Search code examples
facebookasp.net-web-api2owin-middleware

Specifying the "display" query string field for Microsoft.Owin.Security.Facebook's challenge URL

I am using the Microsoft.Owin.Security.Facebook 3.0.1 NuGet package to add Facebook authentication into my Web API 2.2 application. I have the code working such that when a user attempts to log in, Microsoft's middleware redirects them to Facebook's OAuth dialog with a URL like this:

https://www.facebook.com/dialog/oauth?response_type=code&client_id=<omitted>&redirect_uri=<omitted>&scope=&state=<omitted>

I want the resultant HTTP 302 to render Facebook's popup-specific version of the authentication dialog. Facebook's documentation says I can set the display query string field's value to popup. Unfortunately, there seems to be no setting for display in Microsoft's Facebook middleware. Indeed, upon decompiling the internal Microsoft.Owin.Security.Facebook.FacebookAuthenticationHandler class, I found this code:

string redirectUri = this.get_Options().AuthorizationEndpoint + "?response_type=code&client_id=" + Uri.EscapeDataString(this.get_Options().AppId) + "&redirect_uri=" + Uri.EscapeDataString(stringToEscape1) + "&scope=" + Uri.EscapeDataString(stringToEscape2) + "&state=" + Uri.EscapeDataString(stringToEscape3);

It doesn't appear possible to customize the URL generated by the authentication handler.

My question is, has anyone run into this problem before and solved it? Is there something I can do elsewhere in the pipeline to somehow add display onto the URL? I need to use the popup version of Facebook's OAuth dialog.

I've tried a delegating handler, and I see it intercept the HTTP 401 generated in the pipeline, but it does not intercept the HTTP 302.

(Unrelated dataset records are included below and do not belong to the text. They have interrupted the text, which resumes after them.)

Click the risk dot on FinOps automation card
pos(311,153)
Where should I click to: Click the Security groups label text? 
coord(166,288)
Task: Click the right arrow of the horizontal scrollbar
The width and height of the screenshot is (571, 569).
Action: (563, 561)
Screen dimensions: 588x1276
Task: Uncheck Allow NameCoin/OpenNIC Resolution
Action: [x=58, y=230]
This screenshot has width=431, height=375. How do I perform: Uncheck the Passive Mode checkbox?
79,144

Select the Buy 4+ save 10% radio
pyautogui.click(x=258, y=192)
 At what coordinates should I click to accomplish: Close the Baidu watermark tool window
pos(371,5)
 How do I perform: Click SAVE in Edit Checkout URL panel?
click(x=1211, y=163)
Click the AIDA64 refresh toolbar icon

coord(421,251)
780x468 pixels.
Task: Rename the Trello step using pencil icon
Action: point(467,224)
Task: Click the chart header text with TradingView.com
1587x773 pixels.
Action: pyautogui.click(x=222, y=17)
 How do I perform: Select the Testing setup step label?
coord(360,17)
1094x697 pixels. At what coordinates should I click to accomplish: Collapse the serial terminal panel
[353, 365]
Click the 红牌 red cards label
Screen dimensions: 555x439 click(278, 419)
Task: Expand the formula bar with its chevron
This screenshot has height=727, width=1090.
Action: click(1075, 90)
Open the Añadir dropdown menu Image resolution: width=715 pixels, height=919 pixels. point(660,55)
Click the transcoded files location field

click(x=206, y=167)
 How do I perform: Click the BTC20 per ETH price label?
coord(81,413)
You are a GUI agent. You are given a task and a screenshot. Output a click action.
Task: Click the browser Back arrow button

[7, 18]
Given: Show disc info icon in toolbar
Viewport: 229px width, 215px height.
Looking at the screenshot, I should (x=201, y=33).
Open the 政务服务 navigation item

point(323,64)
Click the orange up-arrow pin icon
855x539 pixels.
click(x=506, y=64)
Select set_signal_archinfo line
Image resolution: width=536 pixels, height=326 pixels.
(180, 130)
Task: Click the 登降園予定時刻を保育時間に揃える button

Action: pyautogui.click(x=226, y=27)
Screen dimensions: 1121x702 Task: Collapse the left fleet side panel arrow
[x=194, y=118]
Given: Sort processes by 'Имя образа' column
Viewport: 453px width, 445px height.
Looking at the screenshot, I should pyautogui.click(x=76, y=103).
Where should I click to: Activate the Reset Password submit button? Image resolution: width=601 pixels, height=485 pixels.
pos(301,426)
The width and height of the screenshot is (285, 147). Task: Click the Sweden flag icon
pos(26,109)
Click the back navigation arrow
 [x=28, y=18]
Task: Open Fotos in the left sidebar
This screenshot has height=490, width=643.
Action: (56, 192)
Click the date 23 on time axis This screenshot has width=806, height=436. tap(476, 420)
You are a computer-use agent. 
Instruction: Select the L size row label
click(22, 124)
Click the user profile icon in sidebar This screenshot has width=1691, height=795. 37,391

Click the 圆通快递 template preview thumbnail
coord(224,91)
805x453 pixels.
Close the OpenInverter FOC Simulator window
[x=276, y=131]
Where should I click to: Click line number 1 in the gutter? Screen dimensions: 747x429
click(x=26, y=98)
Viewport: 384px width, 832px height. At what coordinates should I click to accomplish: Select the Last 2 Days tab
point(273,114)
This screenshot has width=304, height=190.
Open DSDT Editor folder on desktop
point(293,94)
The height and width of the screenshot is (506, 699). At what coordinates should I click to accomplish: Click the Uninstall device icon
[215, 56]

As an aside, where is the appropriate place to request this as a feature?

Solution

  • Although I view this solution as more of a hack than I'd like, it does work. I created an IIS URL rewrite rule that appends &display=popup onto any HTTP 302 responses whose Location headers match Facebook's OAuth dialog URL:

    <rewrite>
  <outboundRules>
    <rule name="Append display query string field onto Facebook OAuth dialog redirects" preCondition="HTTP 302">
      <match serverVariable="RESPONSE_Location" pattern="^https://www\.facebook\.com/dialog/oauth\?.*" />
      <action type="Rewrite" value="{R:0}&amp;display=popup" />
    </rule>
    <preConditions>
      <preCondition name="HTTP 302">
        <add input="{RESPONSE_STATUS}" pattern="302" />
      </preCondition>
    </preConditions>
  </outboundRules>
</rewrite>

    I'm not going to mark this as the accepted answer in the hopes that there is a better solution that doesn't rely on URL rewriting.